Neben den bekannten Wegen wie Auskunfteien oder die Bankauskunft kann sich im Einzelfall der Gang zum Amtsgericht lohnen. Dort kann Einblick in das Schuldnerverzeichnis genommen werden, wo nicht nur alle Unternehmen aufgelistet sind, die Insolvenz angemeldet haben, sondern auch sämtliche Privatpersonen, die bereits eine eidesstattliche Versicherung abgegeben haben.
In jedem Falle ist es ratsam, sämtliche Zahlungseingänge genau im Blick zu behalten, um rechtzeitig reagieren zu können. Was viele noch immer nicht wissen: 30 Tage nach Fälligkeit ist der Kunde von rechts wegen bereits in Verzug. Einer Zahlungserinnerung oder Mahnung bedarf es nicht, wenngleich sich diese Praxis so eingebürgert hat und sicher Sinn macht, um dem Kunden vor Ergreifen rechtlicher Schritte noch eine Chance zu geben.
Obwohl diese Regelungen prinzipiell auch für Endverbraucher gelten, muss in jeder Rechnung an ihn allerdings deutlich auf die gesetzlichen Verzugsfristen hingewiesen werden. Allgemeine Geschäftsbedingungen (AGB) werden häufig als notwendiges Übel angesehen und nicht wirklich ernst genommen, wenngleich ein professioneller Umgang damit sich nicht selten bezahlt macht - im wahrsten Sinne des Wortes.

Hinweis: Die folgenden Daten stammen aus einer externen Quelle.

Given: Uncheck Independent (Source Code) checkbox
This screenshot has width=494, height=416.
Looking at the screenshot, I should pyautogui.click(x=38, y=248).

Da niemand auf sein Geld verzichten möchte, sollte er im Rahmen seines Forderungsmanagements auch die Verjährungsfristen im Auge behalten. Die Verjährungsfrist beginnt zum 31. Dezember eines jeden Jahres. Sie beträgt bei Privatkunden zwei, bei gewerblichen Kunden vier Jahre.